I have been building a high-throughput server application for multimedia messaging, language of implementation is C++. Each server can be used in stand-alone mode or many servers can be joined together to create a DHT-based overlay network; the servers act like super-peers like in case of Skype.
The work is in progress. Currently the server can handle around 200,000 messages per second (256 byte messages) and has a max throughput of around 256 MB/s on my machine (Intel i3 Mobile 2 GHz, Fedora Core 18 (64-bit), 4 GB RAM) for messages of length 4096 bytes. The server has got two threads, one thread for handling all IOs (epoll-based, edge triggered) another one for processing the incoming messages. There is another thread for overlay management, but it doesn't matter in the current discussion.
The two threads in discussion share data using two circular buffers. Thread number 1 enqueues fresh messages for the thread number 2 using one circular buffer, while thread number 2 returns back the processed messages through the other circular Buffer. The server is completely lock-free. I am not using any synchronization primitive what-so-ever, not even atomic operations.
The circular buffers never overflow, because the messages are pooled (pre-allocated on start). In fact all vital/frequently-used data-structures are pooled to reduce memory fragmentation and to increase cache efficiency, hence we know the maximum number of messages we are ever going to create when the server starts, hence we can pre-calculate the maximum size of the buffers and then initialize the circular buffers accordingly.
Now my question: Thread #1 enqueues the serialized messages one message at a time (actually the pointers to message objects), while thread #2 takes out messages from the queue in chunks (chunks of 32/64/128), and returns back the processed messages in chunks through the second circular buffer. In case there are no new messages thread #2 keeps busy waiting, hence keeping one of the CPU cores busy all the time. How can I improve upon the design further? What are the alternatives to the busy wait strategy? I want to do this elegantly and efficiently. I have considered using semaphores, but I fear that is not the best solution for a simple reason that I have to call "sem_post" every time I enqueue a message in the thread #1 which might considerably decrease the throughput, the second thread has to call "sem_post" equal number of times to keep the semaphore from overflowing. Also I fear that a semaphore implementation might be using a mutex internally.
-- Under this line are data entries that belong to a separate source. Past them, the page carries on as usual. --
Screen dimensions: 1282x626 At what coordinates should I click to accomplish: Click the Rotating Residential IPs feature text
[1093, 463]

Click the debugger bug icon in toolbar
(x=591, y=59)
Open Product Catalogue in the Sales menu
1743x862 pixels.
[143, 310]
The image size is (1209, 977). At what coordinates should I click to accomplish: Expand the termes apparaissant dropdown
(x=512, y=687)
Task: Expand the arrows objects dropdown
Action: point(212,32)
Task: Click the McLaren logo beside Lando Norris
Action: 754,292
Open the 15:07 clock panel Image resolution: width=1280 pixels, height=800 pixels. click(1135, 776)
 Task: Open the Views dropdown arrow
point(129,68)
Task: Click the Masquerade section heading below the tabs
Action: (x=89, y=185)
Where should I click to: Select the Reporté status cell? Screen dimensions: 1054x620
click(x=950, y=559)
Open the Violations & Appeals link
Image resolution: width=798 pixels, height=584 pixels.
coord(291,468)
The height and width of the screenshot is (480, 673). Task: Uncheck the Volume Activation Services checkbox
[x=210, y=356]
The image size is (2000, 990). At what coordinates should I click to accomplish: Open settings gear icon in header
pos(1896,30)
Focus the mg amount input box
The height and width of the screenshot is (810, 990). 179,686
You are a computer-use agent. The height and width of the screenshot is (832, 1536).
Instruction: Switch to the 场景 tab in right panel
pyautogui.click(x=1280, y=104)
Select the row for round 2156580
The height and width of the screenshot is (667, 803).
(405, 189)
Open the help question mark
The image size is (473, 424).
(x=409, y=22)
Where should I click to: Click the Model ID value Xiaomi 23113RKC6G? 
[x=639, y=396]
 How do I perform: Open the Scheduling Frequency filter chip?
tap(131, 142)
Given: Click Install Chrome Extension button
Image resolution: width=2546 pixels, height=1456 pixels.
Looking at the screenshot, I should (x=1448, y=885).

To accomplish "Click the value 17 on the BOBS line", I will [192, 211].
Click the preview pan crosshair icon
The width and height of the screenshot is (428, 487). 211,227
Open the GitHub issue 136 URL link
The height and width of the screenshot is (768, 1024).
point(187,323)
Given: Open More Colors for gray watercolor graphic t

The second good option might be use of signal if I can discover an algorithm for raising signal only if the second thread has either "emptied the queue and is in process of calling sigwait" or is "already waiting on sigwait", in short the signal must be raised minimum number of times, although it won't hurt if signals are raised a few more times than needed. Yes, I did use Google Search, but none of the solutions I found on Internet were satisfactory. Here are a few considerations:
A. The server must waste minimum CPU cycles while making system calls, and system calls must be used a minimum number of times.
B. There must be very low overhead and the algorithm must be efficient.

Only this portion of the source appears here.